Commissioners have said that renovating the prison is a cheaper option than building a new $60 million-$70 million jail.

The architects will look at the funding of renovation versus new construction, Interim County Manager George Wood said.

The county started out with four groups to interview. But the Brennan Group, the company responsible for recent renovations at the jail, withdrew. Wood said the company had just landed a large project, and company officials were concerned they would not be able to do both and withdrew from consideration.

The firms making presentations Tuesday were Ware Bonsall Architects and Adwarchitects, both of Charlotte, MHAWorks of Greenville, DLR Group of Orlando, Fla. and Mosley Architects of Charlotte.

Company officials talked about their staffs, qualifications and the size and type of projects they have been involved in.

No action was taken after the presentation. However, Wood told commissioners they would meet in closed session to discuss which firm to hire since the process involves contract negotiations.

The vote to hire would have to be made in open session, he noted.

When the request for qualifications first went out in November, the idea had been for a study on the prison and the possibility of new construction.

However, the county is now looking at a second feasibility study that would be done prior to that, Wood said.

"That is trying to see what we can do as quickly as possible to alleviate this overcrowding now. As you all know that is about an $800,000 problem for us annually, and it is growing," he said.

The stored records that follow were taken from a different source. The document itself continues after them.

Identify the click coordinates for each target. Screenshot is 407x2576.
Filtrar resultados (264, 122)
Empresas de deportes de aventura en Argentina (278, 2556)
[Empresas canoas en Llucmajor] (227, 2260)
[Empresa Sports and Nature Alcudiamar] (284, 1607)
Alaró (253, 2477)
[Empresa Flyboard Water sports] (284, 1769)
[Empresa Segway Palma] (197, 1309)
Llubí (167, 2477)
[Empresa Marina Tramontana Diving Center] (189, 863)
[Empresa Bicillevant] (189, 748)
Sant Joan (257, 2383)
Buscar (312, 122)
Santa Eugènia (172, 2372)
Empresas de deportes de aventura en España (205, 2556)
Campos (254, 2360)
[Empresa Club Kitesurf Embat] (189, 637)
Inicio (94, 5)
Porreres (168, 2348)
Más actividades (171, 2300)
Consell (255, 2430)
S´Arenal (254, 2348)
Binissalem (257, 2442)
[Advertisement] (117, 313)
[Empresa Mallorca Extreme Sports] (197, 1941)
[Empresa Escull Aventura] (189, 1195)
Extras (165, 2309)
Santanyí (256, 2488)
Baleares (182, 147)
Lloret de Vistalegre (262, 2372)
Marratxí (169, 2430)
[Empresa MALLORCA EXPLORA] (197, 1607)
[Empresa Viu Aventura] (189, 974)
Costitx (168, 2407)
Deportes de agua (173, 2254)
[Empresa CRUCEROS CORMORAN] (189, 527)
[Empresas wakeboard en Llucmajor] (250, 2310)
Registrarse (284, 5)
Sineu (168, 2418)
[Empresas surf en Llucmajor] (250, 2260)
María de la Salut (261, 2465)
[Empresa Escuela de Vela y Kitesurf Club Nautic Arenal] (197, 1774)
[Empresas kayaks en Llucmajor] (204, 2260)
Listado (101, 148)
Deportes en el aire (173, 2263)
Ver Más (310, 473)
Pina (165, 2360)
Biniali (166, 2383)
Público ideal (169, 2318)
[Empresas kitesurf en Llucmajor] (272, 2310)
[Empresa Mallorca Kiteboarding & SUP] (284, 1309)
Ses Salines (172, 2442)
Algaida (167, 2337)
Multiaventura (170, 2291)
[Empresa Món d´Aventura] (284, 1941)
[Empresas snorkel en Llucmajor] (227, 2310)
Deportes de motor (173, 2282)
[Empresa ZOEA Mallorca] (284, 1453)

"What is kind of formulating is that we would do an initial study of what can we do initially, particularly with the old prison part and come in with temporary cells that may or may not end up being a permanent part of the jail. The second would be what we originally started out with which would be is what do we do long term?"

Bell said he wants to ensure that the county does not put the public, or the officers who work at the jail, at risk by rushing into something that doesn't work.

Bell, who works in probation and parole, has disagreed with his fellow commissioners' desire to have the jail exempted from state jail standards.

Jails and prison are not the same and the county cannot move into the prison as it is, Bell said.

"The sheriff's department is adamant about having it fixed right, whatever we do," Bell said. "I think that is enough said until we get an architect to come in, get a good look at it and set a price."

Wood told commissioners that once they select an architect, the county would negotiate the contract and fees.

Commissioner Joe Daughtery asked if the county would wait until the prison had been transferred, or if it would proceed.

"I think you can go ahead and select the architect, and authorize us to negotiate the contract with them in the interest of saving time," Wood said. "But your point is well made. We cannot sign a contract for any architectural services until you own the prison property.

"You do all the legwork, and that way we save time. We will explain that to the architects that this is all contingent on us receiving approval from the state of North Carolina."

Chairman Wayne Aycock said he wanted to ensure that Pierce and Greenfield are heavily involved in the process. Wood agreed.